Shock and Kavanaugh: Dems Ratchet up Judge Talk
If the Brett Kavanaugh nomination had a subtitle, it could easily be The Great Democratic Freakout of 2018.
If the Brett Kavanaugh nomination had a subtitle, it could easily be The Great Democratic Freakout of 2018. For now, the hysteria over the president’s Supreme Court pick seems to have shifted to the states, where governors are tripping over themselves to make their abortion laws as SCOTUS-proof as possible. They wail that Kavanaugh’s confirmation would mean medieval values, millions dead, Sharia law, and this beauty from Hillary Clinton: a return to slavery. It’s doomsday politics at its best. And like so many things politicians say, it has absolutely zero basis in reality.

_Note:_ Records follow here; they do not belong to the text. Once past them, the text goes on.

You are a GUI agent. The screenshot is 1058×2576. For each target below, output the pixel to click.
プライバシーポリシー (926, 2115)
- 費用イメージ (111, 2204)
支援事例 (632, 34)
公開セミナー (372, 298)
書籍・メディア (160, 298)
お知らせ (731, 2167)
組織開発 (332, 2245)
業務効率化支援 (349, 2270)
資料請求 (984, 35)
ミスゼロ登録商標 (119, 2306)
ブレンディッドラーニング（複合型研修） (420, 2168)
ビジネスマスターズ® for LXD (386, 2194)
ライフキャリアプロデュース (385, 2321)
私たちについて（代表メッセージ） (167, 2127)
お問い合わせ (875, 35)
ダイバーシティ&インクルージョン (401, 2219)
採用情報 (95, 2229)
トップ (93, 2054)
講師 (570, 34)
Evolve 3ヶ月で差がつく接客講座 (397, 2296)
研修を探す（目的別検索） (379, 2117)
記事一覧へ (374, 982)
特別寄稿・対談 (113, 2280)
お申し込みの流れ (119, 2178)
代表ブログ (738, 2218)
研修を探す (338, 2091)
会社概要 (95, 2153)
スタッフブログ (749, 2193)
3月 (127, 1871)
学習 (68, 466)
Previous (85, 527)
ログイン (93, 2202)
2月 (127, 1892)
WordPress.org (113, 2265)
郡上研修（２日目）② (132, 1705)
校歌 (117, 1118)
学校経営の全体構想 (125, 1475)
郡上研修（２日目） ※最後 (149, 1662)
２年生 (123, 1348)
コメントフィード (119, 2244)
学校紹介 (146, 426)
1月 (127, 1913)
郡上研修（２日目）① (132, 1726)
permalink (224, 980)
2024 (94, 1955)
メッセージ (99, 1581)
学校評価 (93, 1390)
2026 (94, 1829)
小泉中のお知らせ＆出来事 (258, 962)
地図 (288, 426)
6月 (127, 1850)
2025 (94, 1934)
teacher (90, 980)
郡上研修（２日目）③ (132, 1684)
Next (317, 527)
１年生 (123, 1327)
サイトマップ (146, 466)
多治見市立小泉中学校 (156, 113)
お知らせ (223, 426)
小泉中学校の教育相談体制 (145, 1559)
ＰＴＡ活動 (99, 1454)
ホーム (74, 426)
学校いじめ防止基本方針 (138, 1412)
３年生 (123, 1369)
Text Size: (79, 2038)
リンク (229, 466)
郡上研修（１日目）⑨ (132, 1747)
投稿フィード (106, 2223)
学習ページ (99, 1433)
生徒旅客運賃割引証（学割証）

While New York Gov. Andrew Cuomo (D) declares a state of abortion emergency, the reality is, there’s no Roe v. Wade 911 with Kavanaugh’s nomination — or anyone else’s. Within days of the announcement, the state’s leading Democrat was trying to call lawmakers back into session to showcase New York’s commitment to the legal killing of innocent unborn children. “The bill is on your desk,” Cuomo said to lawmakers. “You either come back and protect a woman’s right to choose and respect a woman’s reproductive health rights, or the voters are going to say to you in November … ‘Well, you’re fired from the New York State Senate.’” If Roe v. Wade is overturned, he railed, “women lose their right to choose in the state of New York today.”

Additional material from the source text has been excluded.